Collected data
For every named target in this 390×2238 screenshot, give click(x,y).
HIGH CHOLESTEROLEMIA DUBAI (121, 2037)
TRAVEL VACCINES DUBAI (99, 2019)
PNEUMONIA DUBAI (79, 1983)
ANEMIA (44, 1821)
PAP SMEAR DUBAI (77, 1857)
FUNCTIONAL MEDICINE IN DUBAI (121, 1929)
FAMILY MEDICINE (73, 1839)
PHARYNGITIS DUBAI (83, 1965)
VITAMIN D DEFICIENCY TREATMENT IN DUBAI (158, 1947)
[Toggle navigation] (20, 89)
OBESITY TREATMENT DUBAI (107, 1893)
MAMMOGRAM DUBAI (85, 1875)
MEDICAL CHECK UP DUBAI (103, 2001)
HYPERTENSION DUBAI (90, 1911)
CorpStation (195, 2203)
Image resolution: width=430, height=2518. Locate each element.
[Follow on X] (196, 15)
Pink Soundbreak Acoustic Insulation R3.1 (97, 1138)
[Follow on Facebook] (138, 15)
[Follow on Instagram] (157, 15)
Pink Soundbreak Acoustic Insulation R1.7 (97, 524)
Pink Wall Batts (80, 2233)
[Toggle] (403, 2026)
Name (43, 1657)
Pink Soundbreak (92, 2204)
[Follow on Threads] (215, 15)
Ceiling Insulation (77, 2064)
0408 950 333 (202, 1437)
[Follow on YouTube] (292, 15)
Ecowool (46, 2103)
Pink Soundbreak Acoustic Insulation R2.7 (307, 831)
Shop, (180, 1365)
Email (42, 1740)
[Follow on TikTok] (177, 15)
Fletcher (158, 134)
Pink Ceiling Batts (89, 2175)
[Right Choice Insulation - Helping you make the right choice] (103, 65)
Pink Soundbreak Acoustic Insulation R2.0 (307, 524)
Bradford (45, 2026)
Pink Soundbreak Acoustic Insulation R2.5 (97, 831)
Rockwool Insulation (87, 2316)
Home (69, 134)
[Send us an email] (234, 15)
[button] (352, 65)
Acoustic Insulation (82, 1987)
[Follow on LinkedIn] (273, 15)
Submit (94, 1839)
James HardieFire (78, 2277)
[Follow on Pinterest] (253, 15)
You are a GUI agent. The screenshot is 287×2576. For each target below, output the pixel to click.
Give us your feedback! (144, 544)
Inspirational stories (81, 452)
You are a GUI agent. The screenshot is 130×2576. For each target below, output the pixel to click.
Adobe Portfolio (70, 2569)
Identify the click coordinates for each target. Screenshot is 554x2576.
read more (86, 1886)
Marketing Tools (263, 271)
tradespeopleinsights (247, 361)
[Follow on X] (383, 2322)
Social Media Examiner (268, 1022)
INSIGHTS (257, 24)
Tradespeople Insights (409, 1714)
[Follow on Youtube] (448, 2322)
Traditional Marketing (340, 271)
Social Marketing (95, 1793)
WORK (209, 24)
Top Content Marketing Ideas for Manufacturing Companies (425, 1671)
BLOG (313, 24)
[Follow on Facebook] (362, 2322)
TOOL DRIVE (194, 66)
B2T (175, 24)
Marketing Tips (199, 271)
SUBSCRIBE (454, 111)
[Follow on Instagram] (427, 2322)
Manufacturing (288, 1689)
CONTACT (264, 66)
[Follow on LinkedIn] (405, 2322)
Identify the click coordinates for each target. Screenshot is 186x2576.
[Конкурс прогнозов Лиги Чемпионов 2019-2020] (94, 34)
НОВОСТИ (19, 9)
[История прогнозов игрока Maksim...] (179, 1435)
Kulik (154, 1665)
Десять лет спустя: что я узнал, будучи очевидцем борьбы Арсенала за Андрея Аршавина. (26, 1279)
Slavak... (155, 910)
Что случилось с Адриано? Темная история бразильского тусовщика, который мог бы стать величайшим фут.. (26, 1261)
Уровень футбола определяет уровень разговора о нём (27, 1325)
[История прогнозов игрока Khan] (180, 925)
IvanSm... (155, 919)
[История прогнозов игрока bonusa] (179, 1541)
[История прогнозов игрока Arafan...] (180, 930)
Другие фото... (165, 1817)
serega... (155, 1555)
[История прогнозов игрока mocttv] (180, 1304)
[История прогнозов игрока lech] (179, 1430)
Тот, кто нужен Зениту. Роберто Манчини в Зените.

PROBLEM TO SOLVE
From the first line of the entries above to the line with "OBESITY TREATMENT DUBAI (107, 1893)", please return every line exactly, keeping both ends.

SOLUTION TO THIS EXERCISE
For every named target in this 390×2238 screenshot, give click(x,y).
HIGH CHOLESTEROLEMIA DUBAI (121, 2037)
TRAVEL VACCINES DUBAI (99, 2019)
PNEUMONIA DUBAI (79, 1983)
ANEMIA (44, 1821)
PAP SMEAR DUBAI (77, 1857)
FUNCTIONAL MEDICINE IN DUBAI (121, 1929)
FAMILY MEDICINE (73, 1839)
PHARYNGITIS DUBAI (83, 1965)
VITAMIN D DEFICIENCY TREATMENT IN DUBAI (158, 1947)
[Toggle navigation] (20, 89)
OBESITY TREATMENT DUBAI (107, 1893)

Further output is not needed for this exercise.